Short problem
Lay out the lines of the material starting at the one containing "You are a computer-use agent. Viewport: 1270px" and ending at the one containing "This screenshot has height=773, width=842." as a numbered list, both of those lines included and blank lines omitted. List nothing else.
:: Task inputs
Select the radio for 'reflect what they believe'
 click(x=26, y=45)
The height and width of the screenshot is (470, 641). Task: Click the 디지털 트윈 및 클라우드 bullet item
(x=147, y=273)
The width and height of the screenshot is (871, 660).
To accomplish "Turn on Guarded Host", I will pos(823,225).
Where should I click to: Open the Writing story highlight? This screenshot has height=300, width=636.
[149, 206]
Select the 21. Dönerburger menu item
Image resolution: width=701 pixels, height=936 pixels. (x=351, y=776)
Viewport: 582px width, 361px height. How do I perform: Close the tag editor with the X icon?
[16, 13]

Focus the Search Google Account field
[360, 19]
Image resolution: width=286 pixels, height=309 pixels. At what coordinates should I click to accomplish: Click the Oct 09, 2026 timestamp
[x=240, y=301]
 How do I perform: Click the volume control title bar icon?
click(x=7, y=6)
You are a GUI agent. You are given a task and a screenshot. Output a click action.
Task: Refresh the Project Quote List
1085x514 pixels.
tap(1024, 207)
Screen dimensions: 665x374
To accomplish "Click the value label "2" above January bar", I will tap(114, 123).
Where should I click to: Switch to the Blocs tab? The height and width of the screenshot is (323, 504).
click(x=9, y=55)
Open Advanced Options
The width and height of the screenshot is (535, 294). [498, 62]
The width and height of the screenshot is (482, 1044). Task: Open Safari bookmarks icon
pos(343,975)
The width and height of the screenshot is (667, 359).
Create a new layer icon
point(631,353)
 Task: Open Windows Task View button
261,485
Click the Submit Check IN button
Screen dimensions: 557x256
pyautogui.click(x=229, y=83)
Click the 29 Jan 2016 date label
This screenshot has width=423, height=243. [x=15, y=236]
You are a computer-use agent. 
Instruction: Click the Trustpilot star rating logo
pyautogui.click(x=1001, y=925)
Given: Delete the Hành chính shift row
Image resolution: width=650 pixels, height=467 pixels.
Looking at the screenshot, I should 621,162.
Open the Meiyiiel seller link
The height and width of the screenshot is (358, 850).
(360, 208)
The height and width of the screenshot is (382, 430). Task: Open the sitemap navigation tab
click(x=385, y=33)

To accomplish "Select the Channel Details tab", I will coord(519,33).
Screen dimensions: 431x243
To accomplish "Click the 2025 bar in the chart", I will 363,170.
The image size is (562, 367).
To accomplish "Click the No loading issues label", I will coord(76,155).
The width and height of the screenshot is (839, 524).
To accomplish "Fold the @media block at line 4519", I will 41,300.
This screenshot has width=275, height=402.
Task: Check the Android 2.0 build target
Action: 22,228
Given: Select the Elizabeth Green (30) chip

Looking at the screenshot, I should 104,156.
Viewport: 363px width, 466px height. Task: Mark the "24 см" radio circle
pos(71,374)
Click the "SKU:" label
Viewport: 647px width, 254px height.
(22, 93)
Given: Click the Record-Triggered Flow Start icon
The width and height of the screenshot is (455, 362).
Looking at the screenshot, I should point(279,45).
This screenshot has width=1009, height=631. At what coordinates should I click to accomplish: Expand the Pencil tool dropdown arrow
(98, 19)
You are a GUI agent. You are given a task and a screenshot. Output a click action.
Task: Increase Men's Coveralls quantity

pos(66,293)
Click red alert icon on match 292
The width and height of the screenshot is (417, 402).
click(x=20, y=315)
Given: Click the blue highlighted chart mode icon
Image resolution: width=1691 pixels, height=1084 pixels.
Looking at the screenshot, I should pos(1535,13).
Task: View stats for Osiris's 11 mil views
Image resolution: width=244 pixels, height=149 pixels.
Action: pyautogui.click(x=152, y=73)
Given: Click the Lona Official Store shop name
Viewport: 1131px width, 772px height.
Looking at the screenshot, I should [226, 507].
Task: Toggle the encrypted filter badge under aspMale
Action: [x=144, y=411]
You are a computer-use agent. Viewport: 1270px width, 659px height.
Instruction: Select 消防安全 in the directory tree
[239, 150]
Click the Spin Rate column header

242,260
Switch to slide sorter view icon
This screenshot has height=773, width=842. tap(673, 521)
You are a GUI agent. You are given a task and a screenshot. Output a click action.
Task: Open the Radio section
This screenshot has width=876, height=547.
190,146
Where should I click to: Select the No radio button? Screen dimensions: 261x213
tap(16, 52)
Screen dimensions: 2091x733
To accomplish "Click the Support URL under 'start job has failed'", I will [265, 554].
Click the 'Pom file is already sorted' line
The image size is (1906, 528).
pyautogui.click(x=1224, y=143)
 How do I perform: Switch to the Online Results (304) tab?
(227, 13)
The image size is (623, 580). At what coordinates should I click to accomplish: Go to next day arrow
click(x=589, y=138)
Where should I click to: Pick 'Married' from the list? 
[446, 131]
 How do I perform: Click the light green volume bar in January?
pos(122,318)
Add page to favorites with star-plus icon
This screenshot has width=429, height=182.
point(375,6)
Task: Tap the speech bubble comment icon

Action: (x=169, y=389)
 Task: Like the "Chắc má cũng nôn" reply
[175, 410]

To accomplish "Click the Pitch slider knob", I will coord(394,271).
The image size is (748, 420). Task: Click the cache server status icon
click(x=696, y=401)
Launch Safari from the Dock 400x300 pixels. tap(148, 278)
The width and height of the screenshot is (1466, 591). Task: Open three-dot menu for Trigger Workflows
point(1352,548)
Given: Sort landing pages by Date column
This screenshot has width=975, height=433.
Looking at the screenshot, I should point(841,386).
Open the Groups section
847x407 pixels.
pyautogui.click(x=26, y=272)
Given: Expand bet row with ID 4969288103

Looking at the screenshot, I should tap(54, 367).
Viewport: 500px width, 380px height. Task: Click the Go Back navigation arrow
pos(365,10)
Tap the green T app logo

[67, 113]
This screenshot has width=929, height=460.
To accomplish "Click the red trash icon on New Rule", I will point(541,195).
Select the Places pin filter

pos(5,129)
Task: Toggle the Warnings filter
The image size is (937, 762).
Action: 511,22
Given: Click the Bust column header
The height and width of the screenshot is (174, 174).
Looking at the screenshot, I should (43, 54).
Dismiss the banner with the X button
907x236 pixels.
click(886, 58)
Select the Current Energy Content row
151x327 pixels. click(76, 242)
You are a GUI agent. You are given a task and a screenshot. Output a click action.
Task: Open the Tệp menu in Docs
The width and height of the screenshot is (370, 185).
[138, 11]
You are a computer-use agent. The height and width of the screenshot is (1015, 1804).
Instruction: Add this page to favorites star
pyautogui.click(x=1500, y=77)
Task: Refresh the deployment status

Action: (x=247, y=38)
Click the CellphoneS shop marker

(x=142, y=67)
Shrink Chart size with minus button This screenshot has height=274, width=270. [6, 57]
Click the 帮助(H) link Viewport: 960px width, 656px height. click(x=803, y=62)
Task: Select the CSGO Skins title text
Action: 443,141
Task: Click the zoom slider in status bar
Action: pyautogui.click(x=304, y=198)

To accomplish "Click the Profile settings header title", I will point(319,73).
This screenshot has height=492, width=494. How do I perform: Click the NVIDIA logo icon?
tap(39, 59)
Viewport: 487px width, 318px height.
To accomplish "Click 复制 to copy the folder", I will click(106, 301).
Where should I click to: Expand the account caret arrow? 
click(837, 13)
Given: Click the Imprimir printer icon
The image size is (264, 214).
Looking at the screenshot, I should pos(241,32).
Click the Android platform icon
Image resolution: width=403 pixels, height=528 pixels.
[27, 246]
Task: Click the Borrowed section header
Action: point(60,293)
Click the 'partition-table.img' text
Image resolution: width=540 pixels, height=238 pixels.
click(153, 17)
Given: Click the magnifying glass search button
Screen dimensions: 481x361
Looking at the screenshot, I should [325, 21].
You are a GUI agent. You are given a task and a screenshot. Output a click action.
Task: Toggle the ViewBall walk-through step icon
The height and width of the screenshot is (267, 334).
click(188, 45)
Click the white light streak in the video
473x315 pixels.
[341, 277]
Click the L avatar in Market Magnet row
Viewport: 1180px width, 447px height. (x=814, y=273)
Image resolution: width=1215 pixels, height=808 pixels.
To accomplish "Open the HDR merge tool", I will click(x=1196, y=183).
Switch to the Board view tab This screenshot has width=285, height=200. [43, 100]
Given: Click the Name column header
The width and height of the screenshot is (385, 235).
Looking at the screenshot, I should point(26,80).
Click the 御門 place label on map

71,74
::::
Exercise output
1. You are a computer-use agent. Viewport: 1270px width, 659px height.
2. Instruction: Select 消防安全 in the directory tree
3. [239, 150]
4. Click the Spin Rate column header
5. 242,260
6. Switch to slide sorter view icon
7. This screenshot has height=773, width=842. tap(673, 521)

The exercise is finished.